Three months after announcing it would shutter the print magazine for its politics- and policy-focused National Journal, the Atlantic Media Company announced a broad expansion of its Washington, D.C., coverage.
“For the first time in the magazine’s long history, The Atlantic is planning to dedicate reporters to covering the White House, Capitol Hill, the agencies, and lobbying,” said James Bennet and Bob Cohn, co-presidents of The Atlantic, in a memo to staff.
The Atlantic already has staff covering politics and policy; the launch of what is informally being called the new “Washington bureau” will subsume these staff members in addition to bringing on more.
Current Atlantic senior editor Yoni Appelbaum will serve as chief of the newly minted department, whose name will be released at a later time. He will report to TheAtlantic.com editor John Gould. David Bradley, owner and chairman of Atlantic Media, said the new department would include 25 to 30 new staffers; 10 or so of these positions will be editorial hires, a spokeswoman said.
Tuesday’s announcement resolves the fate of National Journal. Since 2011, the publication, which started as a research service in 1969, has operated a general-interest website and magazine alongside its membership services, which provide in-depth reporting and analysis about Washington. In July, Bradley announced that National Journal’s print magazine would cease publication by year’s end.
About 20 existing National Journal staffers are expected to shift over to The Atlantic, Bradley said in a memo to staff obtained by The Huffington Post on Tuesday, with a handful joining the Washington bureau. The rest of the National Journal operation, which will shrink by 25 percent overall, will shift its focus to membership services, which include two editorial products: Hotline, which tracks elections, and National Journal Daily, which provides news, analysis and a comprehensive calendar covering Congress, the executive branch and the judiciary. The company is also combining its two event divisions, National Journal Live and Atlantic Live.

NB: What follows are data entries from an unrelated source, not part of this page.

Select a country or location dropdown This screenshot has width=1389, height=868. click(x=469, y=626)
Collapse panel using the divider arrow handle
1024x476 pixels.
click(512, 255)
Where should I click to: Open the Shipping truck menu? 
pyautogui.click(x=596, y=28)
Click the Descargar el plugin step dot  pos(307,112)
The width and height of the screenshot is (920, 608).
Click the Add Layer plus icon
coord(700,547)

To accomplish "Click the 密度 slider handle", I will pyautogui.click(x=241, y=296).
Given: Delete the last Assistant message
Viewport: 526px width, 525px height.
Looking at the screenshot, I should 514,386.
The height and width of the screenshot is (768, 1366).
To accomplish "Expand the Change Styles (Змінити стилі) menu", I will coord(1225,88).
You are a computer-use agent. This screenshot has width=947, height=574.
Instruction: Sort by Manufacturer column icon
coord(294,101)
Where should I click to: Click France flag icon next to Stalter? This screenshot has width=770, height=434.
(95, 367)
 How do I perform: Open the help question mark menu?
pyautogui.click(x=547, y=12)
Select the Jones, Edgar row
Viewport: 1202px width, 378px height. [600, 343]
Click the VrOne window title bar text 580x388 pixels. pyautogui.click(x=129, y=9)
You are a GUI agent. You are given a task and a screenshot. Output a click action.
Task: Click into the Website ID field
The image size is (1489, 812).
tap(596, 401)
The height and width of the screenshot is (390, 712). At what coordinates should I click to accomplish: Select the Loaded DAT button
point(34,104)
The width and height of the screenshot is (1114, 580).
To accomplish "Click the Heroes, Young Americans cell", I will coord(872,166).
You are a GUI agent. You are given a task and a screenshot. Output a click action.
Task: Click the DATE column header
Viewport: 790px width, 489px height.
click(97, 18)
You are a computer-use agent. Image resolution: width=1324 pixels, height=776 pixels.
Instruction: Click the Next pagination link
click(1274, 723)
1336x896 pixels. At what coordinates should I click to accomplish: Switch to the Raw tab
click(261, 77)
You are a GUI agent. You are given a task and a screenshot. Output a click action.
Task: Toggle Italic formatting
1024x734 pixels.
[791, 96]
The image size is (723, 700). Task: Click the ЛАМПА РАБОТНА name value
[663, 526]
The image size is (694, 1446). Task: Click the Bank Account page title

“For the last five years, The Atlantic and National Journal have been in gentle competition, with two event staffs and two advertising staffs competing in this same Washington space,” Bradley explained. “Serving both the membership and the general public, our editorial staff has been spread too thin.”
A spokeswoman said the company plans to announce a new editor-in-chief of National Journal later this week.
In the same way that The Atlantic has focused on the ideas and debates behind the headlines, its new Washington bureau will focus on broader questions instead of breaking news.
“We don’t plan to follow the traditional model of stationing reporters at buildings,” Bradley wrote. “Instead, we’ll equip each beat reporter with questions -- how will the experience of privacy continue to change for Americans? What are the emerging threats to corporate and sovereign cybersecurity? -- that will prompt them, and free them, to roam from K Street through the agencies to Capitol Hill and the embassies.”